Honestly, it’s to the point where I just don’t give dangerous critters much thought when I grab my boots and head for the mountains or forests of this lil bejewelled archipelago we call home. I hardly even bother with bear bells any more.

Until recently.

Lately, however, and I don’t know whether to take this as a warning from the tengu who daily watch over R. and I as part of a vow we made on our mountain-top wedding day, but that’s another story…

… lately I’ve come across a few head’s ups that’ve got me re-evaluating my whole relationship to Nature-the-Benign.

Nihonzaru, Japanese Macaque

First, a comment back in July by Wassatagain on Lonely Planet’s Thorn Tree Forum got me thinking ’bout monkeys, specifically the Japanese macaques most famous for wintering-over in the hot springs near Nagano, but common enough even in the mountain forests around Tokyo. I know they’re around, but I’ve never seen one in the wild. Than, a couple of weeks ago on TV, I saw a report about a monkey attack in Miyakazaki. Really? Japan macaque attacks? Apparently it happens, though not often. Fortunately, for what it’s worth, back in 2007 Michelle Tsai published on Slate an article “How to Fight Monkeys“. Her report focuses on the long=tailed variety of macaque found in places like Bali and the cities of India. The gist of it? Give ’em your snack, or bop ’em on the head with a stick.

Yamabiru, Leeches

Then a group of students returned from an excursion to Tanzawa with reports of a land leech. A leech? On Honshu? I knew they were on the southern islands such as Iriomote in the wet season, even as far north as Yakushima, but here on main-island Honshu? In the relatively dry late summer/early autumn?

A bit of investigation — it didn’t take much — led to an unwelcome discovery: leeches! The Internet’s infested with them. See below for a couple of videos, including tips on how to remove the suckers…

According to this Reuters report, leeches have been hitching rides into town on deer and other animals since at least, like 2007. And they’re vicious little suckers(!):

“Yamabiru will climb into people’s socks and stay for about an hour, growing five to 10 times in size. Unlike with water leeches, people don’t immediately realize they’ve been bitten.

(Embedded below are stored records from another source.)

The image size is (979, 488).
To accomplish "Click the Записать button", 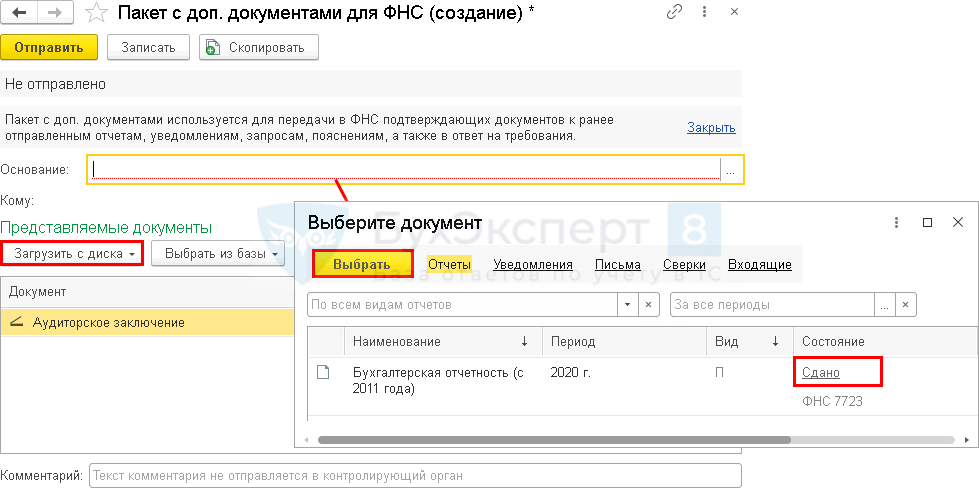I will 148,47.
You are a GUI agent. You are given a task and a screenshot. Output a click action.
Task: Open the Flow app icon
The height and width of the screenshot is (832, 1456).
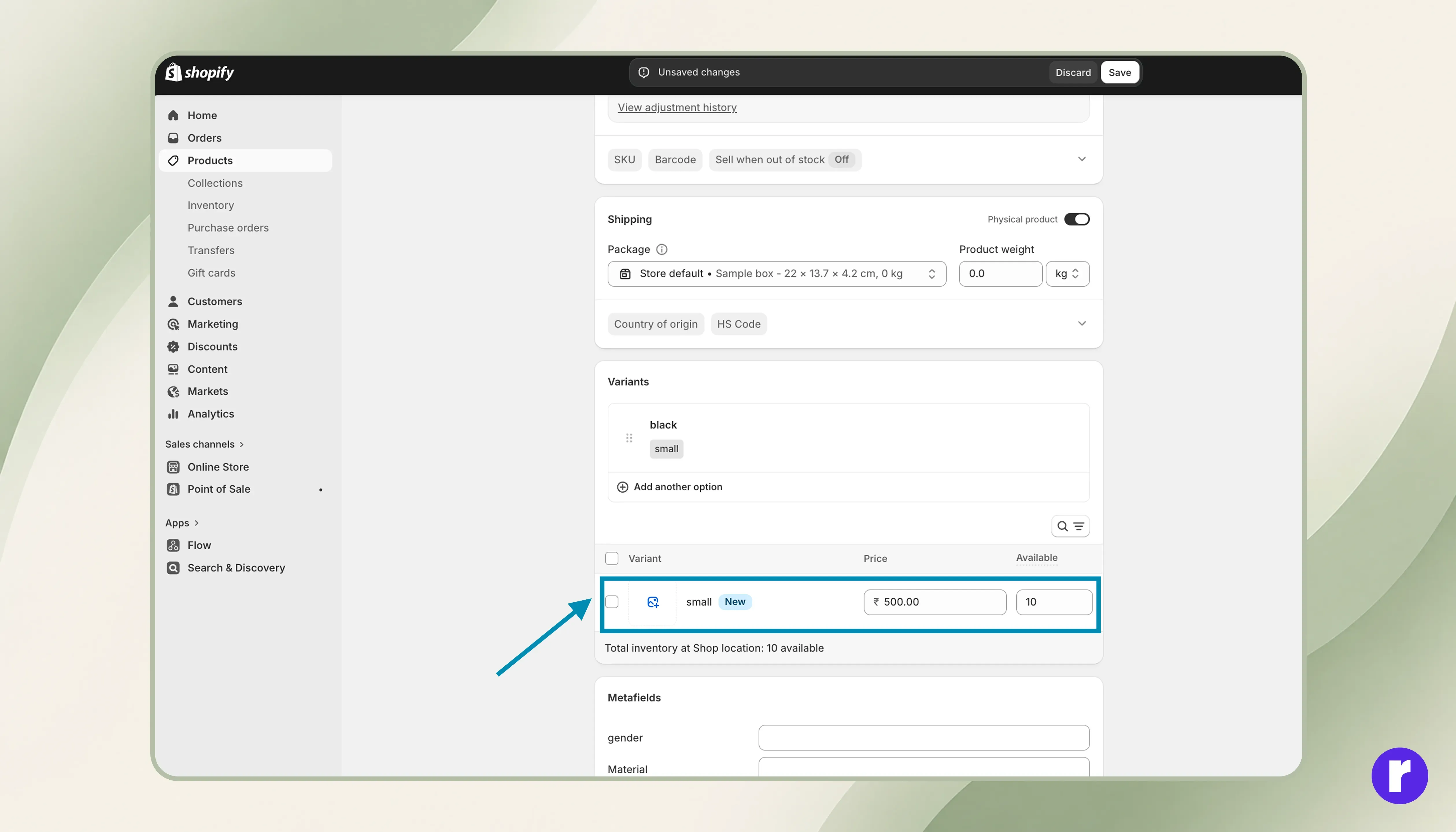pyautogui.click(x=173, y=545)
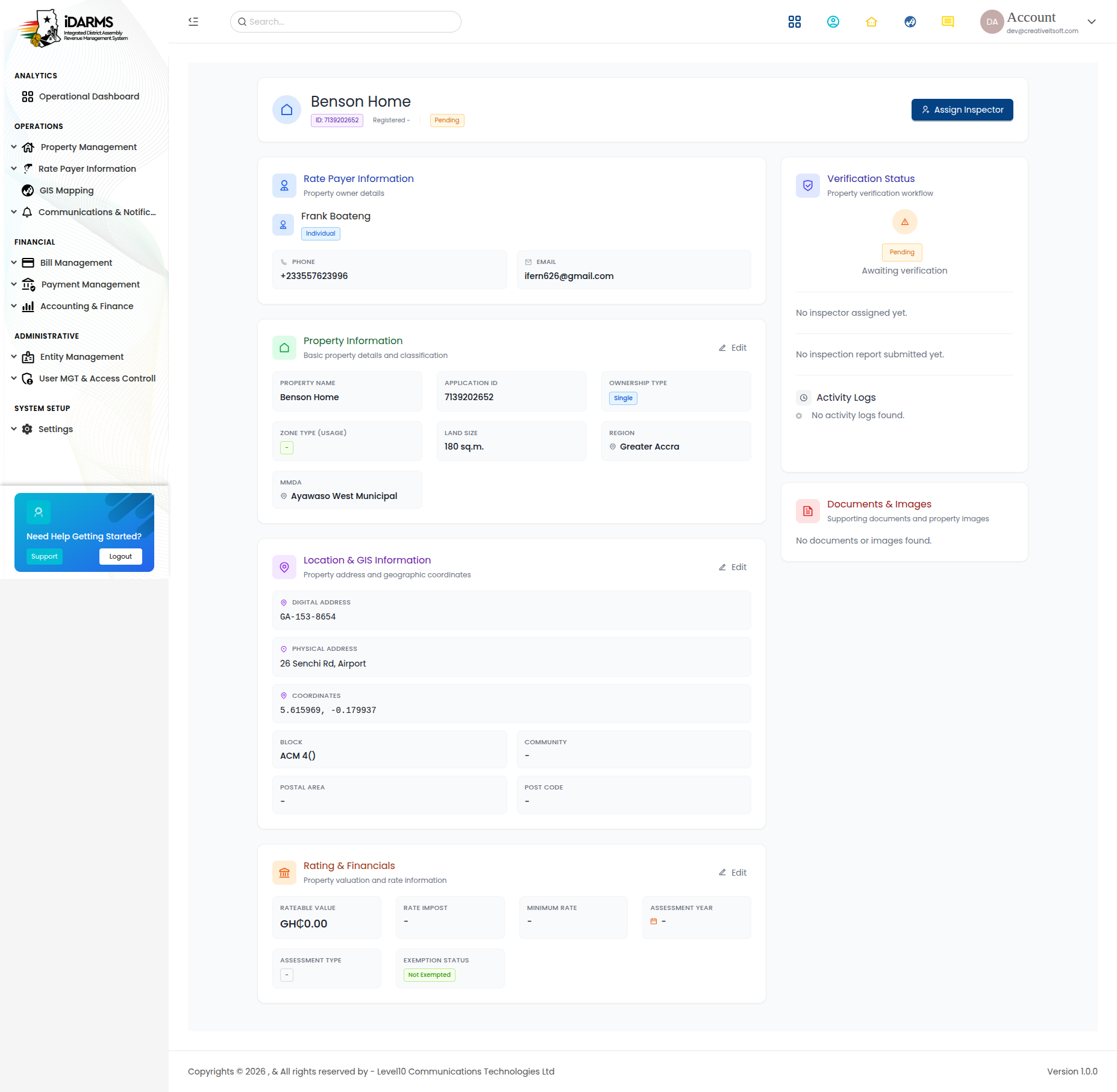Collapse the sidebar using the menu toggle icon

point(193,22)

Only later when they see their blood-soaked feet, do they realize what has happened,” said Shigekazu Tani, the institute’s director.

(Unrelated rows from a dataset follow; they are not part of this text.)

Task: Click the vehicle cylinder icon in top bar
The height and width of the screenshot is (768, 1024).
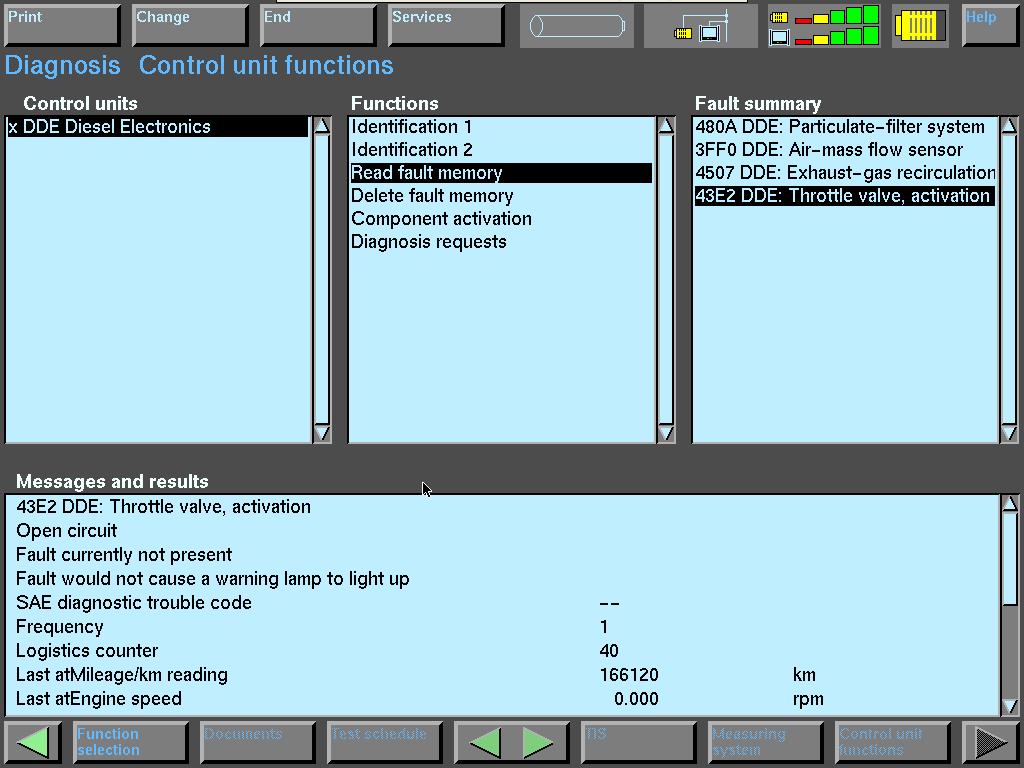Action: [x=577, y=26]
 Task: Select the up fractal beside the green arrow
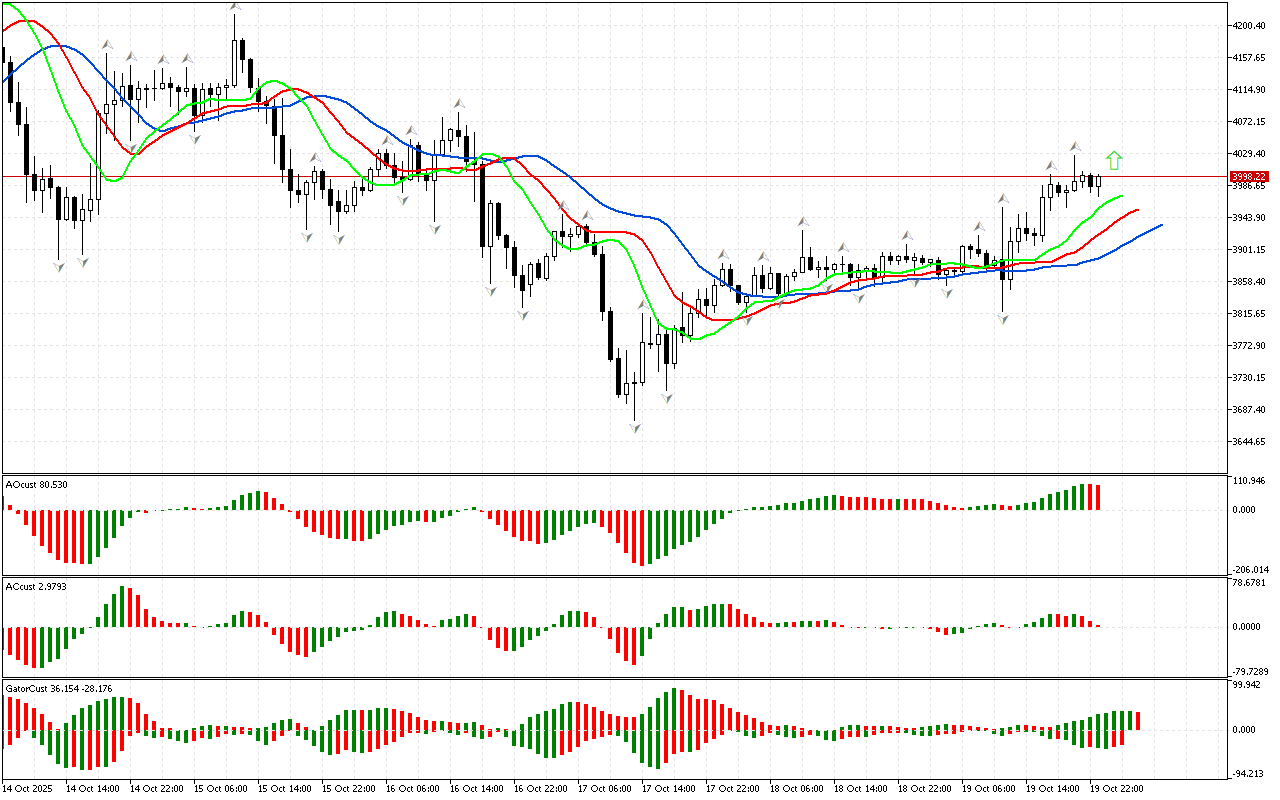click(1076, 147)
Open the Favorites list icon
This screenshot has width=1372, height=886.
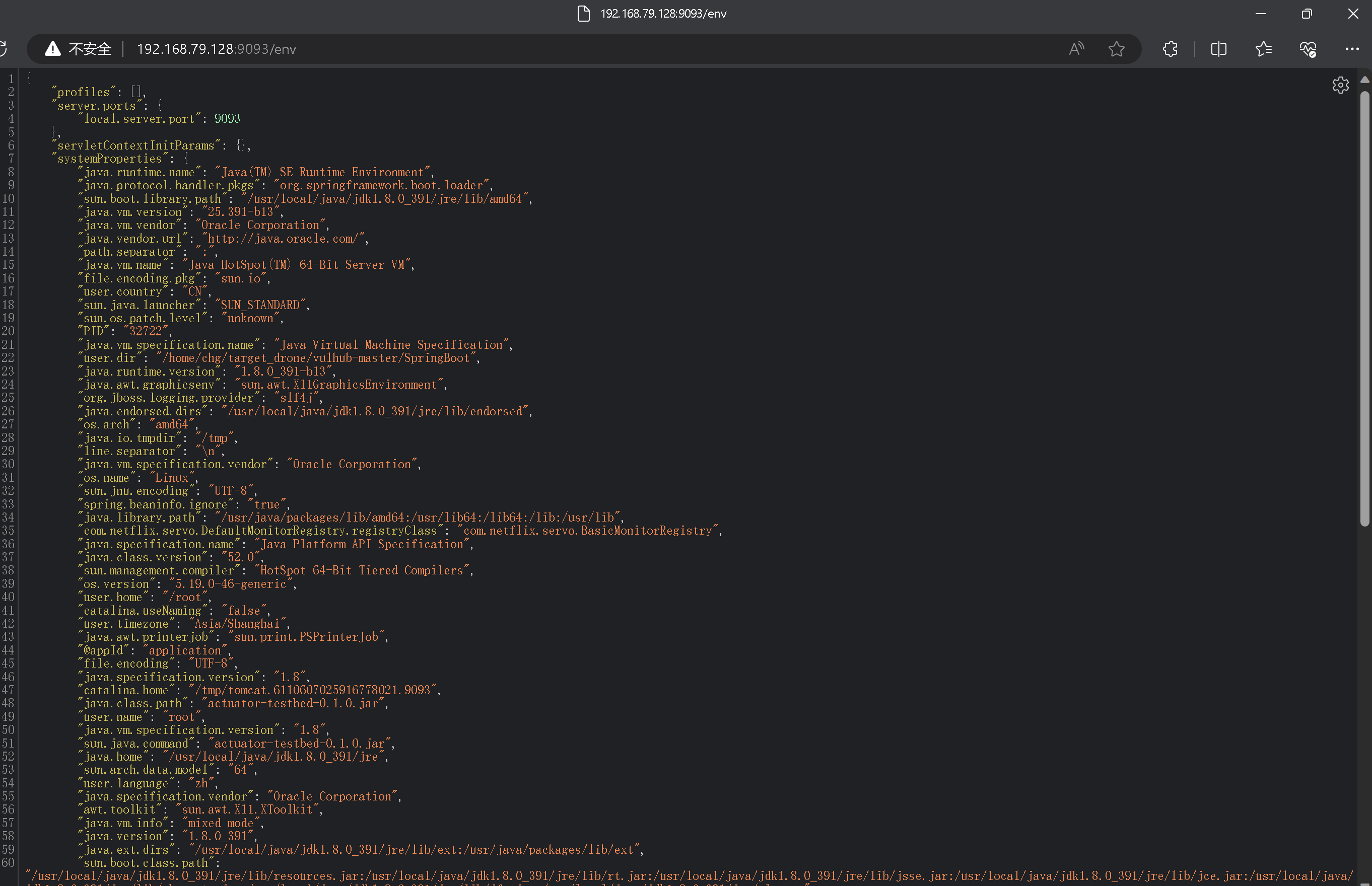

Tsukino Waguma, Asiatic black bear aka “moon bear” or “crescent bear”

Then I recalled a stomach-turning (nipple twisting?) article by Ed Hannam in the local magazine Outdoor Japan: a blow-by-blow account of one runner’s hand-to-paw battle with an Asiatic black bear in the tourist area of Hakone, an hour from Tokyo, and a place where R. and I have been many times: “A Bear Is Ripping Off My Nipple”.

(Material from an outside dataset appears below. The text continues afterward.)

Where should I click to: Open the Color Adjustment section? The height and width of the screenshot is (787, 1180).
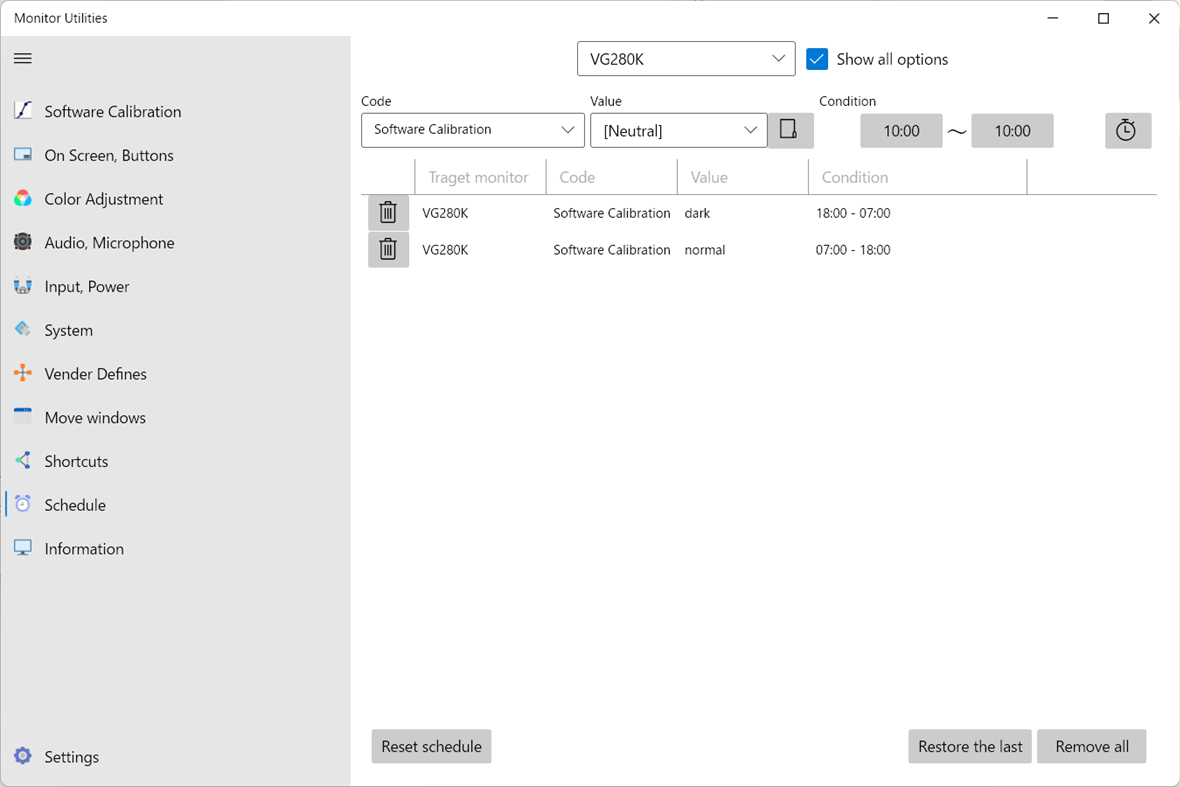[103, 199]
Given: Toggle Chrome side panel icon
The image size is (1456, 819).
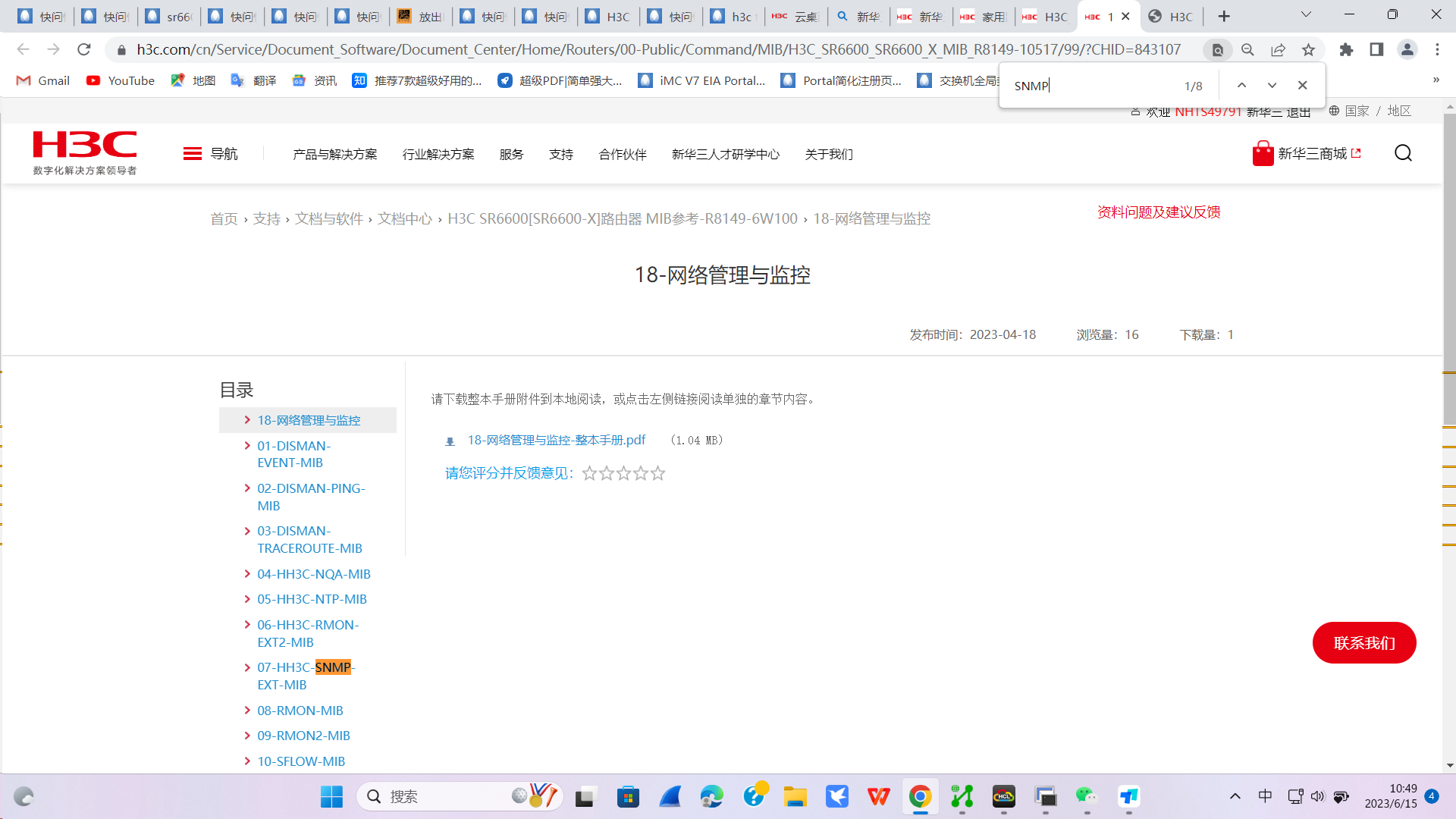Looking at the screenshot, I should [1376, 50].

Then I discover, by way of Wikipedia, that the asiatic black bear, “the most bizarre of the ursine species” for its ability to walk on its hind feet,

“Though largely herbivorous, Asian black bears can be very aggressive toward humans, and have frequently attacked people without provocation.”

In Okutama, an area just under an hour’s fast train trip from here, and where R. and I often go outside, the Visitor’s Center updates a bear sightings page. I note with some trepidation that Ocxtober and November, when the bears may be loading on fat for the winter and the mountains of Okutama are full of Koyo hikers, have by far the highest incidents of bear sightings.

Inushishi, Wild boar

Bears may be the scariest creatures in most people’s imaginations, but there’s another large and dangerous mammal lurking under the radar, so to speak, in Japan’s forests. See the stories and videos below for reports of pigs gone wild.

Screw it: no carnivore or parasite will keep us down for long. Heck, last weekend we hiked the muddy, typhoon-drenched trails of the Yamanshi Highlands to see the koyo autumn colours. This year end, same as we do every year, we’ll go to the mountaintop shrine near Okutama where we exchanged wedding vows and return at least a couple of times a year. But for now, for this weekend of hard research and video watching, we’ll stay local. No-one’s reported leeches on the sidewalks of Nerima. Yet.